As delivery system reform experts puzzle over what makes accountable care organizations successful, they might want to pay more attention to the physicians in those organizations, suggests a study published Monday in Health Affairs.
The study found significant physician churn from year to year, as well as an uneven distribution of patients among physicians in one Medicare Pioneer ACO. The results raised questions about the structure of ACOs—a payment model touted by many and supported by the CMS—and their ability to achieve the goals of lowering costs while improving quality.
“Physicians really are the crux of the ACO itself,” said Dr. John Hsu, the lead author of the study and the director of the clinical economics and policy analysis program at the Mongan Institute of Massachusetts General Hospital in Boston. “It's really important to look to see how things are actually working, and what are the areas of concern and how we might be able to anticipate potential problems that could arise downstream and head them off."
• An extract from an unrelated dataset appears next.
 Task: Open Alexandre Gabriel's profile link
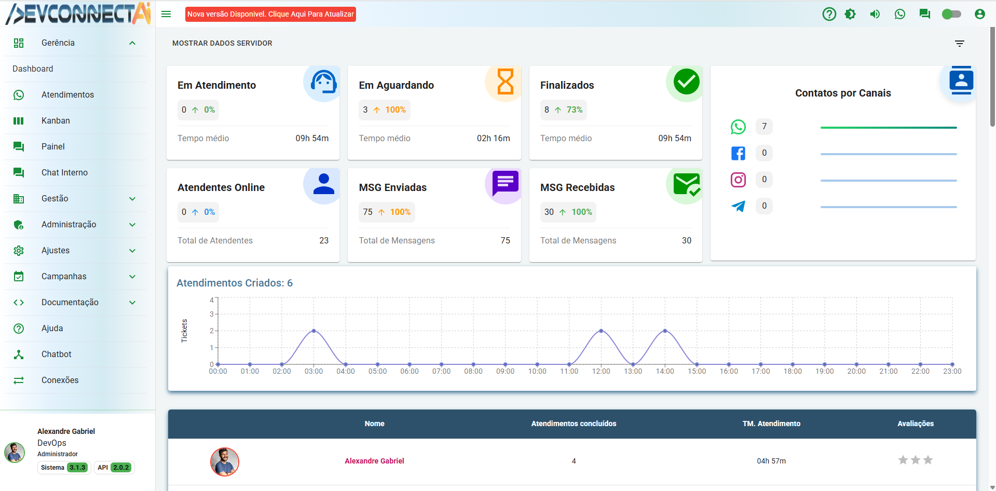pos(374,460)
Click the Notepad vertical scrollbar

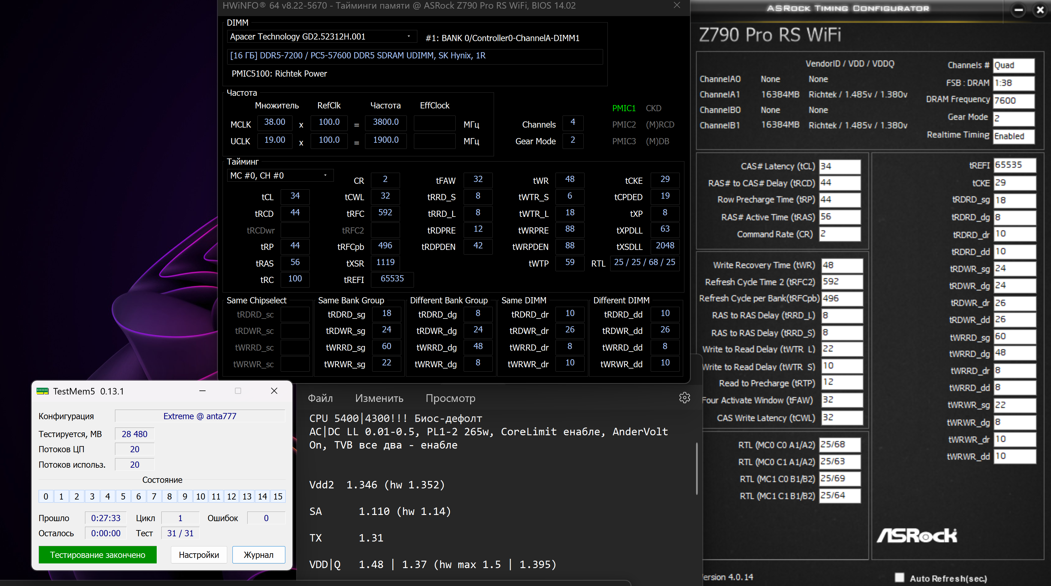click(x=697, y=469)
Hsu and his co-authors examined Boston-based Partners HealthCare System—Mass General is part of Partners HealthCare—which had a Medicare Pioneer ACO that covered more than 82,000 beneficiaries during its initial three-year contract from 2012 to 2014. They looked at beneficiary distribution across physicians and changes in physicians by year, and what they found surprised them.
On average, ACO beneficiaries made up less than 5% of a doctor's patients, which in turn meant that the financial risk imposed by the ACO contract was unlikely to have a significant effect on physician behavior. The researchers described this phenomenon as a “dilution” of ACO incentives.
The researchers also found that the sickest and most expensive beneficiaries were concentrated among a minority of physicians, while the majority of physicians saw ACO beneficiaries with modest costs.
This distribution could, theoretically, give ACOs the opportunity to cherry-pick patients by selecting only certain physicians each year. It was, the authors wrote, “a relatively simple mechanism to 'game' the risk pool.”
That was not the situation with Partners HealthCare, Hsu said. The ACO was interested mainly in expanding its reach and encouraging physicians to participate—not in getting them to leave. But at the time the ACO had relatively modest financial incentives and was performing well.
“When incentives are higher, and/or the ACO is performing less well … this would be an easy mechanism to really dramatically influence the patient population,” Hsu said. “The key point is that the physician played a central role,” because a physician's participation in an ACO can heavily influence its financial and quality outcomes, he added.